One with judgement 'have you really done your best?'.
This relates quite strongly to the language I hear around our own improvisation work. I hear this in rehearsals and workshops, so much focus on the end result.
Of course there is an end result but are you creating for the end result or for the possibilities of what you can create?
Simply put it is the difference between end goal rehearsal and process based rehearsal.
A process based rehearsal has concepts and ideas, explorations, discoveries and failures. You start with a seed, not knowing what plant will grow. You encounter problems, find solutions through exploring ideas. It isn't easy, but I find it stimulating.
I was co-directing a show in Leuven, Belgium with Felipe Ortiz called This Is A Pipe, based on the artist René Magritte. We decided to start the rehearsals by exploring exercises. We did not define the show for the cast, did not give end objectives, did not lay out the plan. We had some ideas and we wanted to see what would be created if the cast was simply exploring the ideas without an end goal. It was exciting and it was hard. One cast member spoke openly about discomfort and fears to the cast (so nice and refreshing to have such honesty), we had a cast member feeling a great deal of anxiety and doubt and another who stepped out of the show. All of which is absolutely fine. A creative process is not easy, it is not an absolute, it has inherent risks in it meaning it could fail. Which is exactly why we should embrace it!!!

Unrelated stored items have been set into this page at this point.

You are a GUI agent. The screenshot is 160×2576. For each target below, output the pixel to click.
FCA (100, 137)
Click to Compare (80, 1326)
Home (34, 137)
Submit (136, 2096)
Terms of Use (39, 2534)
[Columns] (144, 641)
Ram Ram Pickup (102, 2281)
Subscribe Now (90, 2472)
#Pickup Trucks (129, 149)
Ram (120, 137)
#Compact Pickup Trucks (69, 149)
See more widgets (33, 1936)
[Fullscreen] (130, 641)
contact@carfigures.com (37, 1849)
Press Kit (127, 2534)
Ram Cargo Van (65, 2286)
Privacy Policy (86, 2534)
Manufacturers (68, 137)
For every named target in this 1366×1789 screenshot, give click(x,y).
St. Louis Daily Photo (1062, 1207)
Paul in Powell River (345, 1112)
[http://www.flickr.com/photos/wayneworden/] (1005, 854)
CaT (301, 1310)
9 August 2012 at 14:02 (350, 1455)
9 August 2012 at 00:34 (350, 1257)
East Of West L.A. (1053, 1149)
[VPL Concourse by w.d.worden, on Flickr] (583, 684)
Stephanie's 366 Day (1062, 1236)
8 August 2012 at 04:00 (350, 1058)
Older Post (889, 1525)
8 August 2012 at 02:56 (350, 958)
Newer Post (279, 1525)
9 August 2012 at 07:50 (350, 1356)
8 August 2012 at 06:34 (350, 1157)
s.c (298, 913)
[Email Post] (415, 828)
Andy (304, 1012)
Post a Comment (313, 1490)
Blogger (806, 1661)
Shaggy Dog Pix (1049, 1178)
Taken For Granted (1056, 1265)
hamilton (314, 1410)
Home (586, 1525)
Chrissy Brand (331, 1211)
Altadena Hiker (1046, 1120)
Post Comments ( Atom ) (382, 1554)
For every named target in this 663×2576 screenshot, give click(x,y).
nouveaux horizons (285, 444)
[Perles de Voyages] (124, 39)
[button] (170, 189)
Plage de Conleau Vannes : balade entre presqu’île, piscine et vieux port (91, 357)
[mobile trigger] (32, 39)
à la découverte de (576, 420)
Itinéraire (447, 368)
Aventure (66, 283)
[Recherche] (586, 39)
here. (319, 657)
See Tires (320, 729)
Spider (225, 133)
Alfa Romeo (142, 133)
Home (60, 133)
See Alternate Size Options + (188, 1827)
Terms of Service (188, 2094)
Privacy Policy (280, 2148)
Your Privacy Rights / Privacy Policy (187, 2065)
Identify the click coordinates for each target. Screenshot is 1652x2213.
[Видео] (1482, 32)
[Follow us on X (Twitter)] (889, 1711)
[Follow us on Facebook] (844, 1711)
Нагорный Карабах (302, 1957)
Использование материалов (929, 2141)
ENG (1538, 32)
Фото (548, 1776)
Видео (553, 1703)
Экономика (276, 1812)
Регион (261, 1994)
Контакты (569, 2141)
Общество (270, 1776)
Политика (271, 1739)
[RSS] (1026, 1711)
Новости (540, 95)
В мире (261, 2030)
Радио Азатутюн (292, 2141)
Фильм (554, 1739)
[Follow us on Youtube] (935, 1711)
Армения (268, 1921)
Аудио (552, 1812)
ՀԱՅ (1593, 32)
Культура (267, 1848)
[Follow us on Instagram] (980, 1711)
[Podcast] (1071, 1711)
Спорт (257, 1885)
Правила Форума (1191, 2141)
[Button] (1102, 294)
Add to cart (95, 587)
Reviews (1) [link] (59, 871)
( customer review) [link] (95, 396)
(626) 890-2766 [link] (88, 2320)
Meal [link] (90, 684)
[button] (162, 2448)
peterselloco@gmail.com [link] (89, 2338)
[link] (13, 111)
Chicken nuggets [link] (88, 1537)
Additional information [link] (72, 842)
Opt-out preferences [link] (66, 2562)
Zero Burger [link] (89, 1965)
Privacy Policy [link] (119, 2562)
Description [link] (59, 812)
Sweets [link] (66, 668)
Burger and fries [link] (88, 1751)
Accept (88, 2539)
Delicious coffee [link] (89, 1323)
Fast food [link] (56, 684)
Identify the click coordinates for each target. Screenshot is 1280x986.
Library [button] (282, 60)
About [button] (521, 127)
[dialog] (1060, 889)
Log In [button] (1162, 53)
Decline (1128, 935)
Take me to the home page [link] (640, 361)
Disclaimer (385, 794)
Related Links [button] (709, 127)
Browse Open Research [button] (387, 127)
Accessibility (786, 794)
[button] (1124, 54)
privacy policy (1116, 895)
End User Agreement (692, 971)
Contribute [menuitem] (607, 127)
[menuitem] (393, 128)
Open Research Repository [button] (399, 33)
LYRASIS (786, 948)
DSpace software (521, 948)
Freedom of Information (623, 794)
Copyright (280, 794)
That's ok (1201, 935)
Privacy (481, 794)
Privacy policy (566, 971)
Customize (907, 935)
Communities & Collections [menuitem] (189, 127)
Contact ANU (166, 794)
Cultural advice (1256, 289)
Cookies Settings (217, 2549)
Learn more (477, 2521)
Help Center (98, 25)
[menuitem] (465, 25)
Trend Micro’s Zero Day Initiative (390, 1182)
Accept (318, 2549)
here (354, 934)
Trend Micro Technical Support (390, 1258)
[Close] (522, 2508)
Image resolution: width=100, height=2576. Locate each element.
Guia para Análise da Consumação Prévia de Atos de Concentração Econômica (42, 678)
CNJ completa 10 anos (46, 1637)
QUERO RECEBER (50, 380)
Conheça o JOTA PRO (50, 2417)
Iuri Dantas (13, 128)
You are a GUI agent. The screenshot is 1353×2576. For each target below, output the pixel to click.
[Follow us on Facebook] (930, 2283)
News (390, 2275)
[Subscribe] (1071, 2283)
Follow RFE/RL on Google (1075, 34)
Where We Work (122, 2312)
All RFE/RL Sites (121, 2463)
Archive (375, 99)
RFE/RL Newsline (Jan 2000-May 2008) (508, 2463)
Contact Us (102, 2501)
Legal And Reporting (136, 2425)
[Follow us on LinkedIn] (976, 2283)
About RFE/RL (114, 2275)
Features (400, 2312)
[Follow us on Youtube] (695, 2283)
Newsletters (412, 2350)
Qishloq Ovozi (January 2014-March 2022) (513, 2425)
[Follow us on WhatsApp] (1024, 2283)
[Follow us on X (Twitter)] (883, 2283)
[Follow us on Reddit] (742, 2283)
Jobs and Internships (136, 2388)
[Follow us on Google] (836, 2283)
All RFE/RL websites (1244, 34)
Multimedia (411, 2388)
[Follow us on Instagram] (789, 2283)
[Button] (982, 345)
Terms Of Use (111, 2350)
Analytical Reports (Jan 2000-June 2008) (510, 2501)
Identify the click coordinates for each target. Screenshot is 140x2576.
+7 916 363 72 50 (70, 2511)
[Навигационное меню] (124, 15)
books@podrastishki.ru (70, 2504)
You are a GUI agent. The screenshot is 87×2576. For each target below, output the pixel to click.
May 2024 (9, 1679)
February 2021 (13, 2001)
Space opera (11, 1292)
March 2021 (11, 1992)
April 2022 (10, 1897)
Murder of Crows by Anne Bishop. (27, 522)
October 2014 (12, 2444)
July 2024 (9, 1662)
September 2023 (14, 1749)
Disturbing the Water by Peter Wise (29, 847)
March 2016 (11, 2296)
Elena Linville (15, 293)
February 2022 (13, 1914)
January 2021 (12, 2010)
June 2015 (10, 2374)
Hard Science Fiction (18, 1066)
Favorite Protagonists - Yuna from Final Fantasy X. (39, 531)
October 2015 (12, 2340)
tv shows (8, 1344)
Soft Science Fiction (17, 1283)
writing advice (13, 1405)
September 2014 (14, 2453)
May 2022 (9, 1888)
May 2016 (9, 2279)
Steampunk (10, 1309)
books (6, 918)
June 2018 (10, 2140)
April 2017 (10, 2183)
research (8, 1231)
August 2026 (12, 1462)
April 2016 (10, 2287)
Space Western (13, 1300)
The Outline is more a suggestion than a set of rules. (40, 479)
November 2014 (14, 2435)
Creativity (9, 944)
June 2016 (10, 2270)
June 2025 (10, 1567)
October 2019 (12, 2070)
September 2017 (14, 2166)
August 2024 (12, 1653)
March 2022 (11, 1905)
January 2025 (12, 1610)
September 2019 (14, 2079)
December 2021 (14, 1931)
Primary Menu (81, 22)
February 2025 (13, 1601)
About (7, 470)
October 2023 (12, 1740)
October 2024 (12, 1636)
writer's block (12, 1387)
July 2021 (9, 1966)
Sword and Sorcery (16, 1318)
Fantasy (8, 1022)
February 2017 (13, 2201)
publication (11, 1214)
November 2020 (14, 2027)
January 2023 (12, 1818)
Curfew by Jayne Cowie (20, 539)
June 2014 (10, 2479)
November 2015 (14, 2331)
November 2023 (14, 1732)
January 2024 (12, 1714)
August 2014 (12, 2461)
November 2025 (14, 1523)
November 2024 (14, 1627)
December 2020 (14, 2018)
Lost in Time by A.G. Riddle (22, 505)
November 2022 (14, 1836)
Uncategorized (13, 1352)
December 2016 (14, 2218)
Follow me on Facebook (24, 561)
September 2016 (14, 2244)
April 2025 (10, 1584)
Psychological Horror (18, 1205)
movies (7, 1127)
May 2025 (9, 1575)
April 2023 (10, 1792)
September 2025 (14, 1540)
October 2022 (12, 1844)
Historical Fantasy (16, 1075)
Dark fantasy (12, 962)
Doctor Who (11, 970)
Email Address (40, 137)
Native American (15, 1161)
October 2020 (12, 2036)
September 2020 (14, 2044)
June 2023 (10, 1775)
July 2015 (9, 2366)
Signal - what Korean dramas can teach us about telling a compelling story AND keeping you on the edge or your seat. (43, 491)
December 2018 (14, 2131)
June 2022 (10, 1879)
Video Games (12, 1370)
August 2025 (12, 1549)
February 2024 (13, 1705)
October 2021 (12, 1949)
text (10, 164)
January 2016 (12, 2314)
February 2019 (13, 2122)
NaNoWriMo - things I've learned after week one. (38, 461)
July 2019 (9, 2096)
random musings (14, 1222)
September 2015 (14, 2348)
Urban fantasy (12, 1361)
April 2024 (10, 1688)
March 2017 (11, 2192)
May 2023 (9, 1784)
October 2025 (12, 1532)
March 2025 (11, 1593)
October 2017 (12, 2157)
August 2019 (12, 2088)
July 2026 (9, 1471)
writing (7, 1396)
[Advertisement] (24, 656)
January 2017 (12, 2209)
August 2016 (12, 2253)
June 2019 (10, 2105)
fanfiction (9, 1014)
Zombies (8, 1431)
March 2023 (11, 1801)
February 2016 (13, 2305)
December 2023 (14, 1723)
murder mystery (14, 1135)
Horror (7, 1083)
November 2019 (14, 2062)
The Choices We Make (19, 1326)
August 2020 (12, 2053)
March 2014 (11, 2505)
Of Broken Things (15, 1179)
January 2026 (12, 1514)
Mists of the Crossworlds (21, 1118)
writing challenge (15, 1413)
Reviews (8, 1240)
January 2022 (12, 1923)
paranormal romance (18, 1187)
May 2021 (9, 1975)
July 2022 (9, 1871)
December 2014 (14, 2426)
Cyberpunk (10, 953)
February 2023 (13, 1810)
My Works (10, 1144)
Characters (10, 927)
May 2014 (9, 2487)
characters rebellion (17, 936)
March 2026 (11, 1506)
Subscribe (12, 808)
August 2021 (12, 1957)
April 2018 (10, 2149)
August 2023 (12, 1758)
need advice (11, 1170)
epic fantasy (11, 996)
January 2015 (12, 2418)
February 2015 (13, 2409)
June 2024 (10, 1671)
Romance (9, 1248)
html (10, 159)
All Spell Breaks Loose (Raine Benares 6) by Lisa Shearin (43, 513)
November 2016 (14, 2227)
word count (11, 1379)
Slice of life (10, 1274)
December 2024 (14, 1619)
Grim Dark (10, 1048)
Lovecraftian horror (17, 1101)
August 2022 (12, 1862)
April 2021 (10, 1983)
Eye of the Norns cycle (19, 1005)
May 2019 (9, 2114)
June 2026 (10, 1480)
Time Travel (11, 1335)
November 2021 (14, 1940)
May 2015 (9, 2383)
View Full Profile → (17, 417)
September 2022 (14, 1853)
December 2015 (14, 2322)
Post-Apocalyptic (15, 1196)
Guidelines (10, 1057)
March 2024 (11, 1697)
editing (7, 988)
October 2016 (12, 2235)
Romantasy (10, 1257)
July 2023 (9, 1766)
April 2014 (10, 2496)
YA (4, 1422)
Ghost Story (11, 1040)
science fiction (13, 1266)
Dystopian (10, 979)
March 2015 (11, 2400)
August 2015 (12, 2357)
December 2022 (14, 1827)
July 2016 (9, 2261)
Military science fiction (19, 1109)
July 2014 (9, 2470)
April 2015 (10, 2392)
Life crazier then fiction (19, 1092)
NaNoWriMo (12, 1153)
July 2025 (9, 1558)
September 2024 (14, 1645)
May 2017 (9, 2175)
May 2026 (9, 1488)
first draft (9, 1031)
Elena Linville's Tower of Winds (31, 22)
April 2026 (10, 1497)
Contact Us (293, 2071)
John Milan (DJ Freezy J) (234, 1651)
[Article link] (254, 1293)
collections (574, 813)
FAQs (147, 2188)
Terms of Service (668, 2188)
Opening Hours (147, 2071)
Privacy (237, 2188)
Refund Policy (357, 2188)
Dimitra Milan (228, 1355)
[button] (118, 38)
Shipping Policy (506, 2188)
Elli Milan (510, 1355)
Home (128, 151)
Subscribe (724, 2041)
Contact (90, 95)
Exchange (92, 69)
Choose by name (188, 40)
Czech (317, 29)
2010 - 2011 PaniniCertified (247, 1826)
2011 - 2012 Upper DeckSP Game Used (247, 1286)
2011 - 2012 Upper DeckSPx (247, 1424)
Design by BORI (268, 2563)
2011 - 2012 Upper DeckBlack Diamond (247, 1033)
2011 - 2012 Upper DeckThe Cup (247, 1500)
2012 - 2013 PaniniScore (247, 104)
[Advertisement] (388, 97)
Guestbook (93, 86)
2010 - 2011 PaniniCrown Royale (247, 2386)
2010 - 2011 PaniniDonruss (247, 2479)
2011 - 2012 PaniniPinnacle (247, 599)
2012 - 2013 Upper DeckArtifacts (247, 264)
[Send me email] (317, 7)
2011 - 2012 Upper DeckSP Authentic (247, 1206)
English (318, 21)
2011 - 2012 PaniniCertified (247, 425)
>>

An end goal your process is quite different because it is all about completion and delivery. As a result you deny yourself the opportunity to explore, question and challenge the content and presentation freely. You deny yourself the creative process in all it's fun and awkwardness. You deny yourself risk and create a false safety by feeling you can control results. When you end goal you are running a formed idea for people to learn and deliver. You are not exploring you are reproducing.
This explains why their are so many cookie cutter impro shows happening all over the world.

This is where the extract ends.